### DATA PROVIDED
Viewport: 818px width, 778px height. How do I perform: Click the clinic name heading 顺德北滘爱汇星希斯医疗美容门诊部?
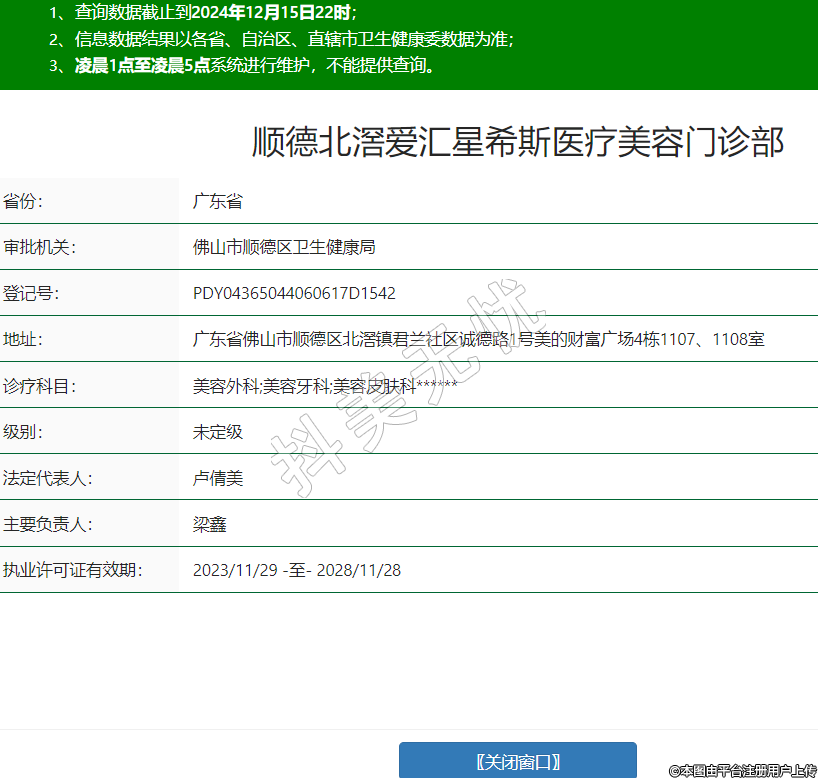[x=517, y=142]
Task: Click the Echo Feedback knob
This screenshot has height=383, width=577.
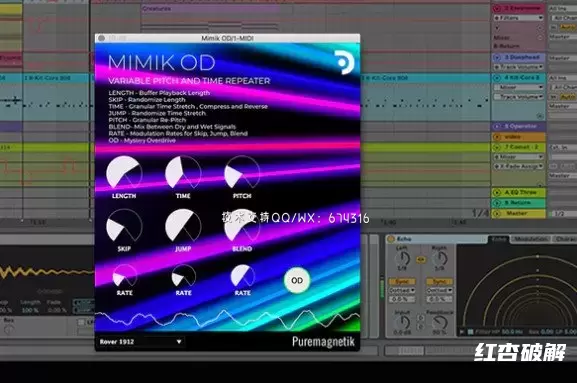Action: 439,323
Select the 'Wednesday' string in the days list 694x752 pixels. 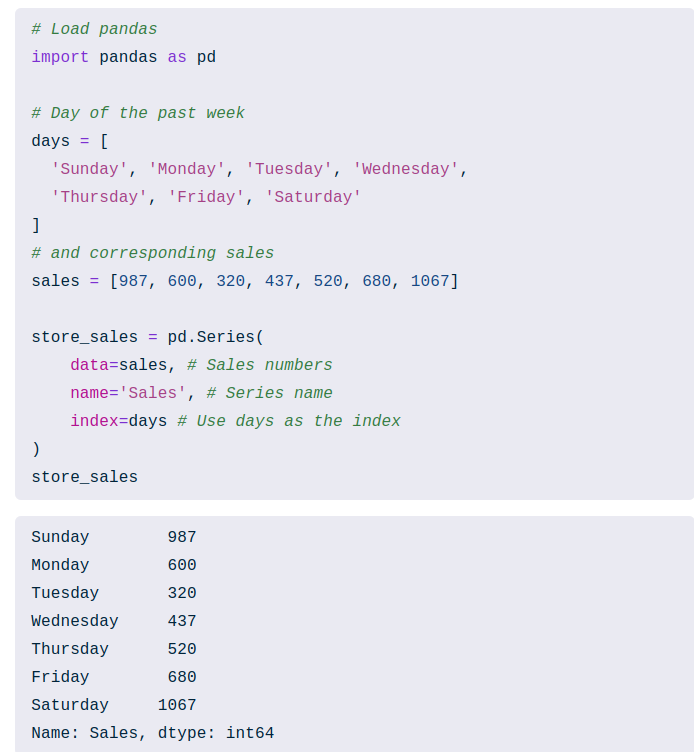click(406, 169)
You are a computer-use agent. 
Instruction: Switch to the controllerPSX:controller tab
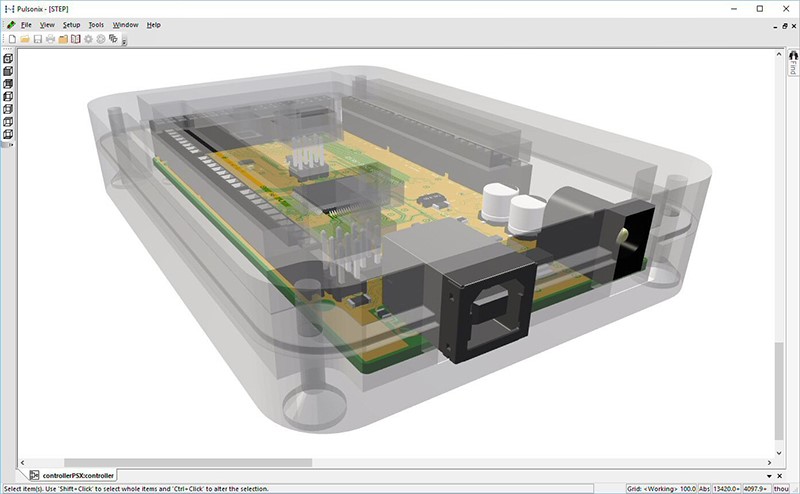pyautogui.click(x=77, y=475)
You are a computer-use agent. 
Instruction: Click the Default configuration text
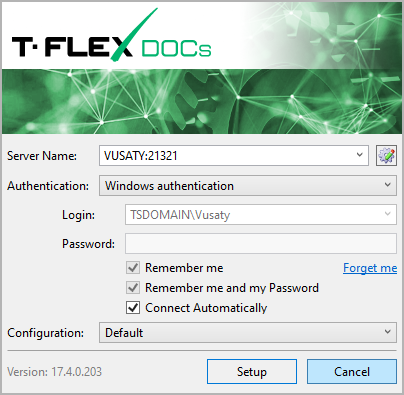[x=124, y=333]
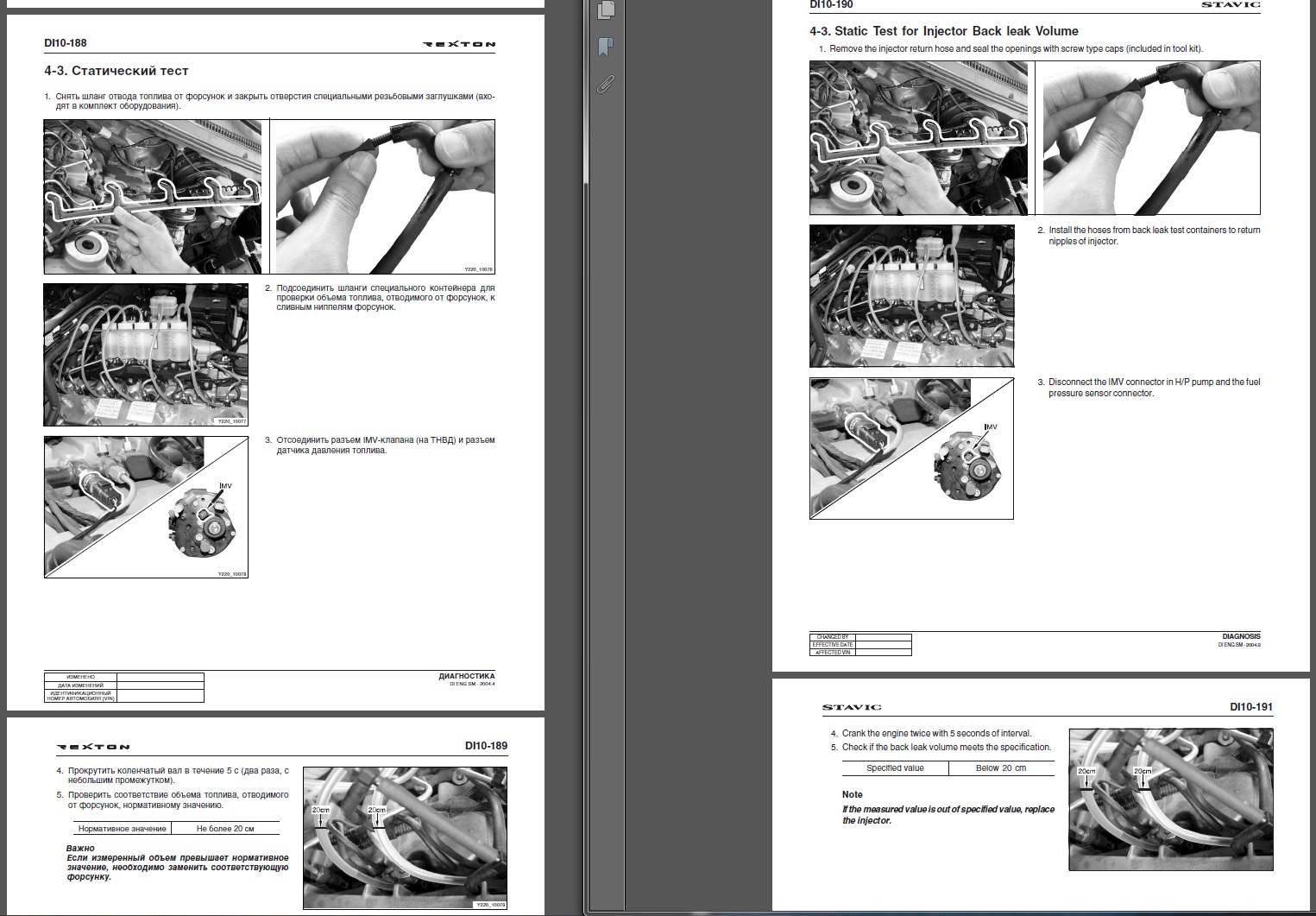Click the Stavic logo on page DI10-191
The image size is (1316, 916).
852,707
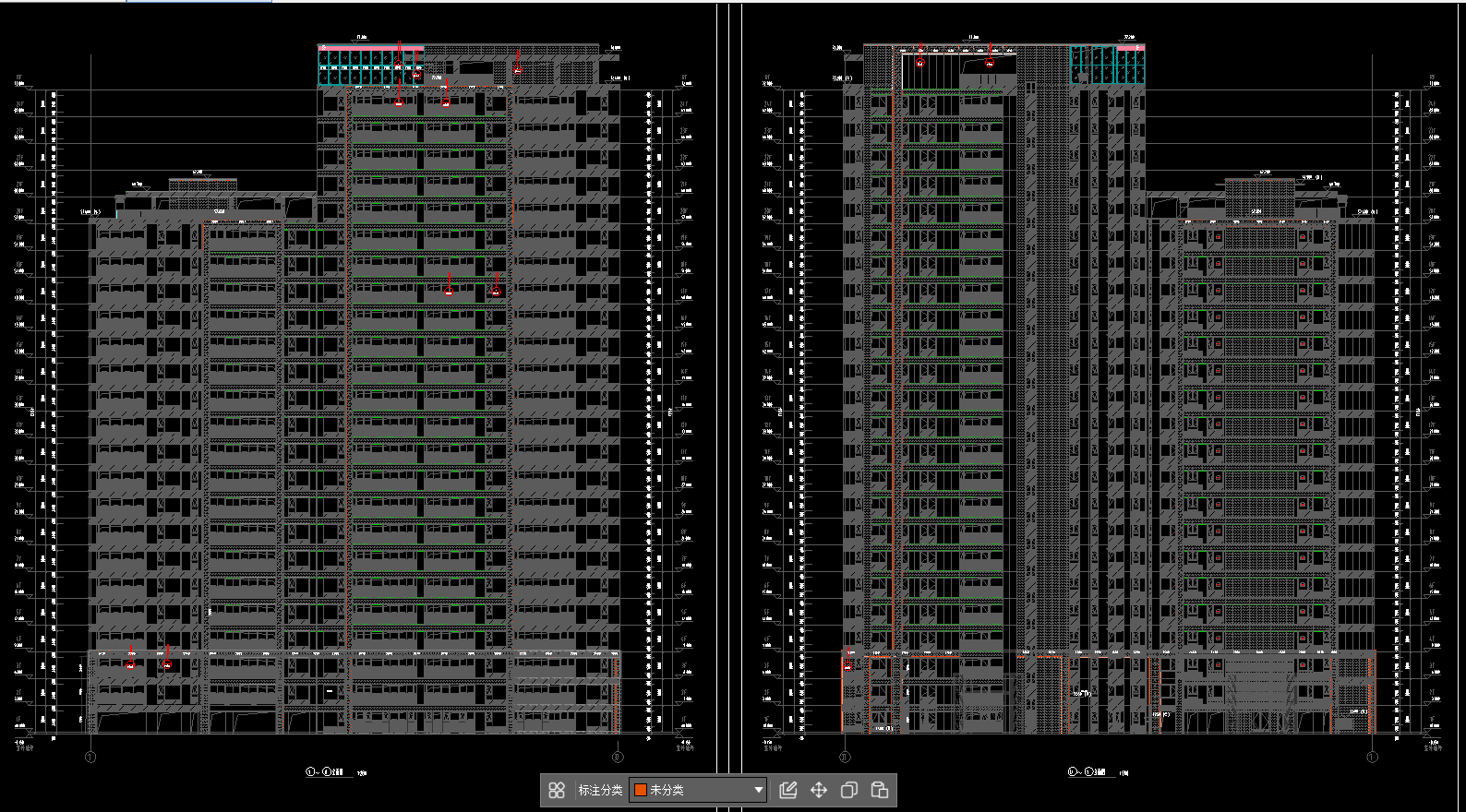
Task: Click the 标注分类 label in the toolbar
Action: 600,790
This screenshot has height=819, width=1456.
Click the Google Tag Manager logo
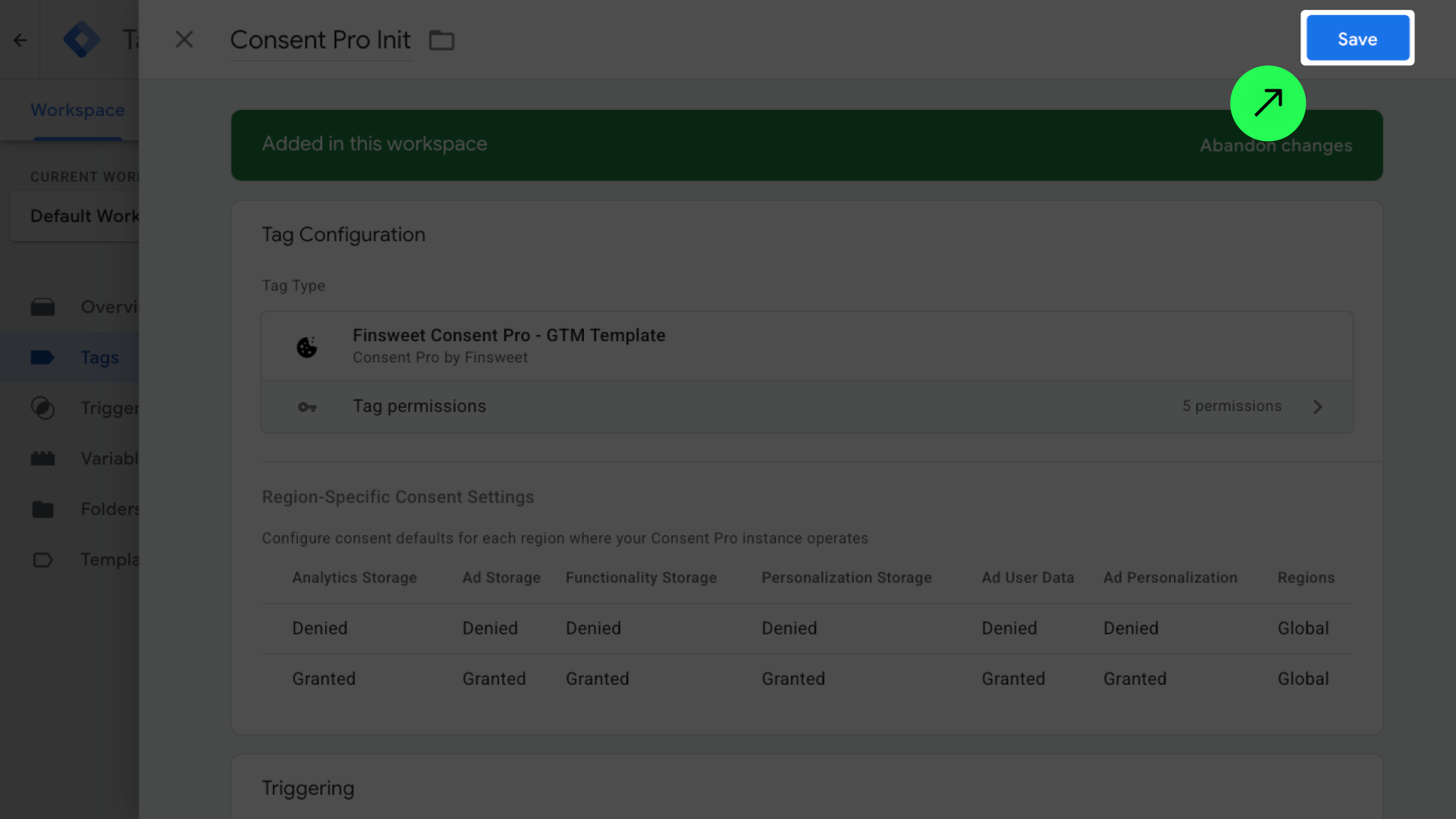tap(82, 39)
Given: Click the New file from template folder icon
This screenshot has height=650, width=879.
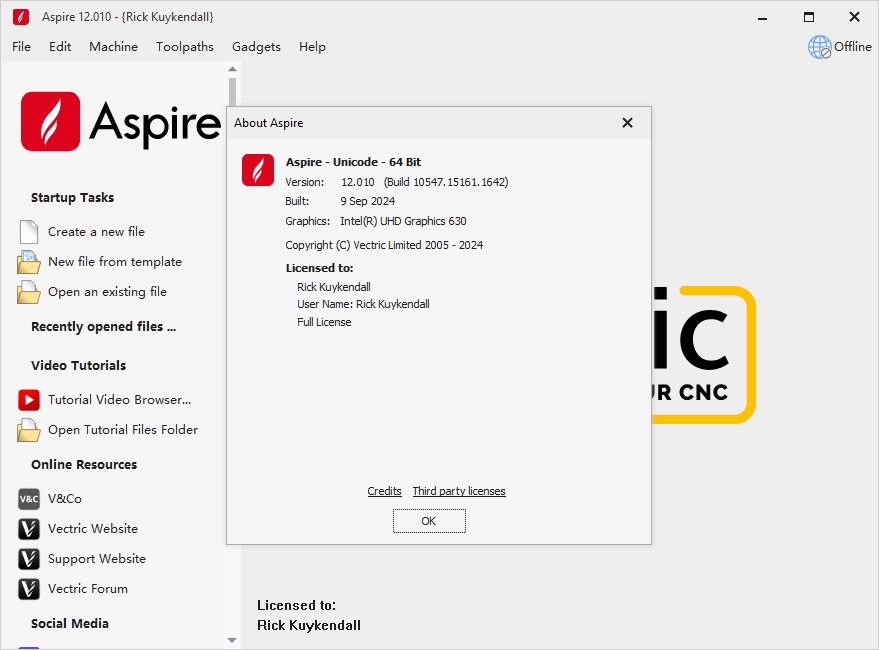Looking at the screenshot, I should click(x=28, y=262).
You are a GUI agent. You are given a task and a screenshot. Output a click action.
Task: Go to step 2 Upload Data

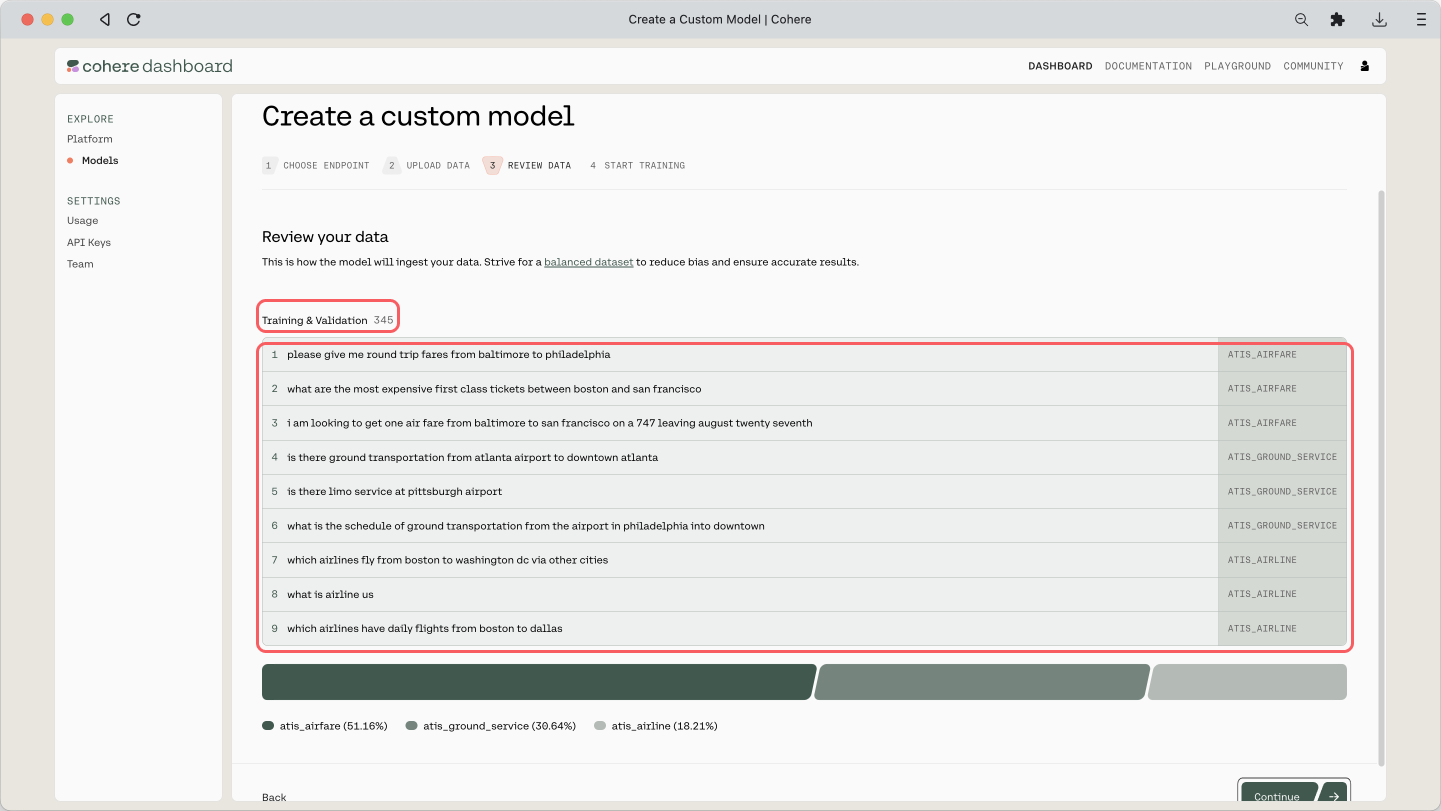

### WHAT IS EXPECTED
In your reply, please set down exactly the lines from the one containing "This screenshot has height=819, width=1456." through the end of the records, with the pictures left out.

### ANSWER TO THIS TASK
This screenshot has height=819, width=1456.
Click the Google Tag Manager logo
tap(82, 39)
Given: Click the New file from template folder icon
This screenshot has height=650, width=879.
Looking at the screenshot, I should click(x=28, y=262).
You are a GUI agent. You are given a task and a screenshot. Output a click action.
Task: Go to step 2 Upload Data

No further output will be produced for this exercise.